Required work> Recast the data, starting at the beginning and ending at the line containing "tap(660, 47)", as a two-column CSV with the headers instruction and location. Give one row for each answer: put the text it responds to under instruction and the answer under location, each as a single quoted field with line breaks replaced by spaces.

* begin Given data *

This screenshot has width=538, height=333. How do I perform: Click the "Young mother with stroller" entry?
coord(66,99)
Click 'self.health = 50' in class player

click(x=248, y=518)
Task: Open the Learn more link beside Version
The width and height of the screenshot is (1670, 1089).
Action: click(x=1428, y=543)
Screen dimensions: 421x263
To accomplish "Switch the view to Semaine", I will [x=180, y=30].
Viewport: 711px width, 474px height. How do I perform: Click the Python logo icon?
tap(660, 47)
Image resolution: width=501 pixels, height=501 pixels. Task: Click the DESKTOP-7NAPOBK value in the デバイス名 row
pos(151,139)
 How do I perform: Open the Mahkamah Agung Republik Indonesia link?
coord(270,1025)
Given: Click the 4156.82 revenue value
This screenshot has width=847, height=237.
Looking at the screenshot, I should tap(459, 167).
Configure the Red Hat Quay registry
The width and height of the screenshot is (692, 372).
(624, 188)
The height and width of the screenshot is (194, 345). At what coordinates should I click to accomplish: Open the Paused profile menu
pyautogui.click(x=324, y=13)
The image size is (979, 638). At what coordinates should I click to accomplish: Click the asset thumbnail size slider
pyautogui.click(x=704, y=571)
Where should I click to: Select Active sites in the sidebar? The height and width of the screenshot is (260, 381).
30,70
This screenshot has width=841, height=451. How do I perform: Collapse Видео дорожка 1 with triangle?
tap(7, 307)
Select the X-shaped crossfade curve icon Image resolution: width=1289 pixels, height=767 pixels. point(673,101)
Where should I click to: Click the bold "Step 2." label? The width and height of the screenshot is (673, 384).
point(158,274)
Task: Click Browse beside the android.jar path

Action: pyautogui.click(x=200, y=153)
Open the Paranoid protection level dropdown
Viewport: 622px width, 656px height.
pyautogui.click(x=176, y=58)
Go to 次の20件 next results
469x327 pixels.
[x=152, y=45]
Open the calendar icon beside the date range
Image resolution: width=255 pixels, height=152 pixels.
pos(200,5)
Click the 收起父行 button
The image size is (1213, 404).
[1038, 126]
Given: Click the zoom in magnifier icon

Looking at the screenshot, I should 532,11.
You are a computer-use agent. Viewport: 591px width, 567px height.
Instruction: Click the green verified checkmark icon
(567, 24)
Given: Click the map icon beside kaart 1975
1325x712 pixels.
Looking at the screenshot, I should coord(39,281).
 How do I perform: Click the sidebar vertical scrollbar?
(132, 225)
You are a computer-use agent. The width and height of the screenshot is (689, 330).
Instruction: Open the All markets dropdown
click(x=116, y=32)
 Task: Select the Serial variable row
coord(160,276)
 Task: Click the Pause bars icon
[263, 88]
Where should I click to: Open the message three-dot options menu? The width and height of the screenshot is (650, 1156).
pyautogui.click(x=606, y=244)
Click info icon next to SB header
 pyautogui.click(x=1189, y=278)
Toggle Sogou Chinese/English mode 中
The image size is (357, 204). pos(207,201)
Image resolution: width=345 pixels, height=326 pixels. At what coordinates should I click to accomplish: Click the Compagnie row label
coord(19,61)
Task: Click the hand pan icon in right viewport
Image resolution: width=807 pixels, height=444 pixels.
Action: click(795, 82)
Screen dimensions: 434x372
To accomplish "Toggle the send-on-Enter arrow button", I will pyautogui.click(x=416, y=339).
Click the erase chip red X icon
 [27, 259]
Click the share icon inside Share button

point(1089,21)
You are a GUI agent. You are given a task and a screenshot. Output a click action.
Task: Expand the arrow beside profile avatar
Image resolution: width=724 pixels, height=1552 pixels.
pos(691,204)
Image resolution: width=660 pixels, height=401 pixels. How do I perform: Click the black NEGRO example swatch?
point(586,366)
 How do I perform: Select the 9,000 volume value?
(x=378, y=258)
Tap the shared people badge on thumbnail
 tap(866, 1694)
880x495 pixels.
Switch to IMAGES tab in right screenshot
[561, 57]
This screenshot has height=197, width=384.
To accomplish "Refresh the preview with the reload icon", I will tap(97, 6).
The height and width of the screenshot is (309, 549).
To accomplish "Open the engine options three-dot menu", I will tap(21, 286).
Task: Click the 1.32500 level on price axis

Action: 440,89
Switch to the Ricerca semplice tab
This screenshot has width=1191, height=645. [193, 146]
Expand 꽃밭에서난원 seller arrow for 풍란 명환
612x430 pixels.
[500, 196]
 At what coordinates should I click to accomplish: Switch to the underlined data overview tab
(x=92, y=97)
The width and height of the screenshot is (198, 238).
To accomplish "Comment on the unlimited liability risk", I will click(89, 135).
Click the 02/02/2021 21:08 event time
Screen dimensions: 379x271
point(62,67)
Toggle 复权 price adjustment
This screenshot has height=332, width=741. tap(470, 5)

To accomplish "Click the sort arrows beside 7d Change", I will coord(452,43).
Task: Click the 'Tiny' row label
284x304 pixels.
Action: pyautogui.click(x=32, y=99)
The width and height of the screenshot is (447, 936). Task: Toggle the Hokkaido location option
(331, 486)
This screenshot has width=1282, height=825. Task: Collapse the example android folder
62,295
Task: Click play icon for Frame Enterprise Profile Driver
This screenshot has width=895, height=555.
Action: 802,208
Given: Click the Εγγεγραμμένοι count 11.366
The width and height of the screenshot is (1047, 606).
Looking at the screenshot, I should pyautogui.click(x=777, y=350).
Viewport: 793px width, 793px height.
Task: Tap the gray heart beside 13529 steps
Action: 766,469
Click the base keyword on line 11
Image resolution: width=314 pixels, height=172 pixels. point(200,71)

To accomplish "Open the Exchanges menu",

* end Given data *

Result of the exercise>
instruction,location
"This screenshot has width=538, height=333. How do I perform: Click the ""Young mother with stroller"" entry?","coord(66,99)"
"Click 'self.health = 50' in class player","click(x=248, y=518)"
"Task: Open the Learn more link beside Version The width and height of the screenshot is (1670, 1089).","Action: click(x=1428, y=543)"
"Screen dimensions: 421x263 To accomplish ""Switch the view to Semaine"",","I will [x=180, y=30]."
"Viewport: 711px width, 474px height. How do I perform: Click the Python logo icon?","tap(660, 47)"